■ INSTRUCTIONS FOR THE TASK ■
In the entries below, find the line with "You are a computer-use agent. Image" and print exactly every line from there up to and including the line with "Given: Open the pattern picker dropdown arrow", with no other lines.

Stored data
"""
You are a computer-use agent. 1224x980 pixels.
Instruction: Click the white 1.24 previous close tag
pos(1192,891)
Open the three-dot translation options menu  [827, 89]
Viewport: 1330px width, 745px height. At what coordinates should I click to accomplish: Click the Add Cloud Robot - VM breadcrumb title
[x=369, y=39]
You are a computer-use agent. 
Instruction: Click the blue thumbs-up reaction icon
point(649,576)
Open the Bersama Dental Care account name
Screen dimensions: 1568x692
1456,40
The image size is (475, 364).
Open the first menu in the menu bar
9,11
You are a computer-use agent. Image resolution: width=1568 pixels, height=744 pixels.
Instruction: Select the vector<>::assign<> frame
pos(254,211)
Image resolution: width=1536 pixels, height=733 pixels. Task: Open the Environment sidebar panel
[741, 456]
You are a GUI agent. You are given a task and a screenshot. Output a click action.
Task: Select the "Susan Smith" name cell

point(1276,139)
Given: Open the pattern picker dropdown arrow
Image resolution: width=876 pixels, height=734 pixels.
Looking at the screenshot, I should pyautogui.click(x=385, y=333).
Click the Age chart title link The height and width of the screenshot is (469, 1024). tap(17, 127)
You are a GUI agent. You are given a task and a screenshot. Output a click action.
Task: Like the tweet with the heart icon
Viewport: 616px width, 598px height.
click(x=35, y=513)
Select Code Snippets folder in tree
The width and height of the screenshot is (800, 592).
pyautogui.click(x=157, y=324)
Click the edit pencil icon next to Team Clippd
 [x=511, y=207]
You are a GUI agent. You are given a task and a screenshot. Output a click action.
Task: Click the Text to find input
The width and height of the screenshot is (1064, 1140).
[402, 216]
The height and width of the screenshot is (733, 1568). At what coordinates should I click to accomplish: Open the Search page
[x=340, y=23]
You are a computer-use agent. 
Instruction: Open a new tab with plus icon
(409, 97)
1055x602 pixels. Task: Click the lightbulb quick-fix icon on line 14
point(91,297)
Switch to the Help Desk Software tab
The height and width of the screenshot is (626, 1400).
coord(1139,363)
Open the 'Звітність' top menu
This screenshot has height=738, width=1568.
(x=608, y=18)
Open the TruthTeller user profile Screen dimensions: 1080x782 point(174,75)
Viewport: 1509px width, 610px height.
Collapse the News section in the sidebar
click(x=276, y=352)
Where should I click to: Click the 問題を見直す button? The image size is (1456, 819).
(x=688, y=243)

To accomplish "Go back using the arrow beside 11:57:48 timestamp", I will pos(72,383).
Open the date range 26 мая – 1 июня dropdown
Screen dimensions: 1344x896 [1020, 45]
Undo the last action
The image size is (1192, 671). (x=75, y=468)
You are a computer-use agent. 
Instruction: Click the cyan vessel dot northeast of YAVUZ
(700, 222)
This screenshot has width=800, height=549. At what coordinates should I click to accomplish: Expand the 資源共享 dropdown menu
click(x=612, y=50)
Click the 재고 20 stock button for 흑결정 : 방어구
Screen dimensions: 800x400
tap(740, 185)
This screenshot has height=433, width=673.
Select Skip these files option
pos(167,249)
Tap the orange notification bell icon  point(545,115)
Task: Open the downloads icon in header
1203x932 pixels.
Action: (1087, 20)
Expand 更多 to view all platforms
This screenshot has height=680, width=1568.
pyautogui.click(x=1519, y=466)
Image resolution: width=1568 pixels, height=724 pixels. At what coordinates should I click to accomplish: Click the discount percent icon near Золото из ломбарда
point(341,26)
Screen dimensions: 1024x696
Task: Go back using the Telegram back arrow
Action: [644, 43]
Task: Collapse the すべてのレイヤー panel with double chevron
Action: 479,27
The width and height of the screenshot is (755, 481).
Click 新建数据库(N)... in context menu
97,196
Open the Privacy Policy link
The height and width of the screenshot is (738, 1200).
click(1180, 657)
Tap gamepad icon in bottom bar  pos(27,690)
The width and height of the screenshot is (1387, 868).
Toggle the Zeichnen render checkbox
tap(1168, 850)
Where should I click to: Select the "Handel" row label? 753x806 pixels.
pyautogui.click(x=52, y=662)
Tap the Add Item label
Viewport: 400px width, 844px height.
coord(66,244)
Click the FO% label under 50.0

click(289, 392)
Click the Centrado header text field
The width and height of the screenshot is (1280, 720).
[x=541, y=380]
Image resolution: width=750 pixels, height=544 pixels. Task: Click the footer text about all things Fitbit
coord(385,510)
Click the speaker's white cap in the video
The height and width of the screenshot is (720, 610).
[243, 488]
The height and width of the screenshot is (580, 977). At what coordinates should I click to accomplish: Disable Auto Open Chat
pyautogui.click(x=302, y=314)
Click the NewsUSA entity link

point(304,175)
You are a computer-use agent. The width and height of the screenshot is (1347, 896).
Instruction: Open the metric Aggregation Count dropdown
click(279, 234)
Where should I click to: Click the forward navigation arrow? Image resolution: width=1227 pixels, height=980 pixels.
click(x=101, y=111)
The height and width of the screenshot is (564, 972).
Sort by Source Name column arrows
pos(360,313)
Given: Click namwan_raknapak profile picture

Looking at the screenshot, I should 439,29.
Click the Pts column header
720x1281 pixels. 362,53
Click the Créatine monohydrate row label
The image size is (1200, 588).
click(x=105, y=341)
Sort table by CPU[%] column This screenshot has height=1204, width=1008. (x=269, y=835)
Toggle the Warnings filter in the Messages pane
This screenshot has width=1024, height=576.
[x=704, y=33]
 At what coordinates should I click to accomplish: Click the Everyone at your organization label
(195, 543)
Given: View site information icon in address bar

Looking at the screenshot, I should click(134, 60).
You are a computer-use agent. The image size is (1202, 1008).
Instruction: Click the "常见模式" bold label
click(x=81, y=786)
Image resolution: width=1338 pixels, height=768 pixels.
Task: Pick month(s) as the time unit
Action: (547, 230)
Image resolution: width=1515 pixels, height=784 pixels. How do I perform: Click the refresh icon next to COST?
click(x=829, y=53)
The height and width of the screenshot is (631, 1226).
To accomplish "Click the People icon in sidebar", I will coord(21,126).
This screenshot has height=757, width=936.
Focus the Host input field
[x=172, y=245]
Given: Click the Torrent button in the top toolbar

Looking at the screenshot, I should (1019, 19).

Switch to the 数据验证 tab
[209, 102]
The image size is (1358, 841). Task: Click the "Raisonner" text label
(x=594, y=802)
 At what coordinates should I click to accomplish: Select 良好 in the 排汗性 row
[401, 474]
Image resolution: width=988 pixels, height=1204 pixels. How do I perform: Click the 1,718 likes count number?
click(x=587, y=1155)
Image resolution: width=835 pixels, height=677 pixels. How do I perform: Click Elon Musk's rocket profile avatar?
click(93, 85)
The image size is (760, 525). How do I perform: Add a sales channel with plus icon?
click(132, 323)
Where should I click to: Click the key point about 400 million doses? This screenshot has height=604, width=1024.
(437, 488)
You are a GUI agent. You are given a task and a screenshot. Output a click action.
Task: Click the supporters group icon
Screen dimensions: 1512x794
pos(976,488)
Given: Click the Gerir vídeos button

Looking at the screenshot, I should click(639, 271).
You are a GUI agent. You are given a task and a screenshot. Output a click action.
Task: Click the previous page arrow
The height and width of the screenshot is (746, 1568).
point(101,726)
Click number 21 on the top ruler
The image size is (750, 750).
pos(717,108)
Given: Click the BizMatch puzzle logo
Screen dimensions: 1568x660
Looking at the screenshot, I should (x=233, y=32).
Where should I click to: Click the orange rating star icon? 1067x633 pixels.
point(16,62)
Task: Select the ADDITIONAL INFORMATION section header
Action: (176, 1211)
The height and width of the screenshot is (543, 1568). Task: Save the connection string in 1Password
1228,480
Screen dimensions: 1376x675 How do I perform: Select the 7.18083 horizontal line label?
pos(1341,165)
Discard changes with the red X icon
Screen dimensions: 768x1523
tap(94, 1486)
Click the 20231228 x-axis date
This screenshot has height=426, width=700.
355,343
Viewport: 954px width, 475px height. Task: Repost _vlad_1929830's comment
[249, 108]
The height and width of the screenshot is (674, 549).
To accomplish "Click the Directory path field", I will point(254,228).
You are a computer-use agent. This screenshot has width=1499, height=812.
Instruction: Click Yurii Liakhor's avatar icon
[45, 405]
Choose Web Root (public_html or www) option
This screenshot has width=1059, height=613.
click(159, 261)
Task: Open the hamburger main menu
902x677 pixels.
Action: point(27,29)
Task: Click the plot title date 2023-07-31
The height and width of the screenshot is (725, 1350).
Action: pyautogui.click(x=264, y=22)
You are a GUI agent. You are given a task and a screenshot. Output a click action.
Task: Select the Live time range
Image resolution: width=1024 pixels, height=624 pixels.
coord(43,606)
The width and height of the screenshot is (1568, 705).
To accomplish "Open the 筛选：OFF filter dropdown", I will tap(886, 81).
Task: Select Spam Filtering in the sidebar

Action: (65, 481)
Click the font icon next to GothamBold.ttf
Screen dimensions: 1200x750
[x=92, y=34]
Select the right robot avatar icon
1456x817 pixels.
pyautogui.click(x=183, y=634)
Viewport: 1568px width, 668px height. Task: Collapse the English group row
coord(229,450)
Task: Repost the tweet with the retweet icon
"""
■ RESPONSE BELOW ■
You are a computer-use agent. Image resolution: width=1568 pixels, height=744 pixels.
Instruction: Select the vector<>::assign<> frame
pos(254,211)
Image resolution: width=1536 pixels, height=733 pixels. Task: Open the Environment sidebar panel
[741, 456]
You are a GUI agent. You are given a task and a screenshot. Output a click action.
Task: Select the "Susan Smith" name cell

point(1276,139)
Given: Open the pattern picker dropdown arrow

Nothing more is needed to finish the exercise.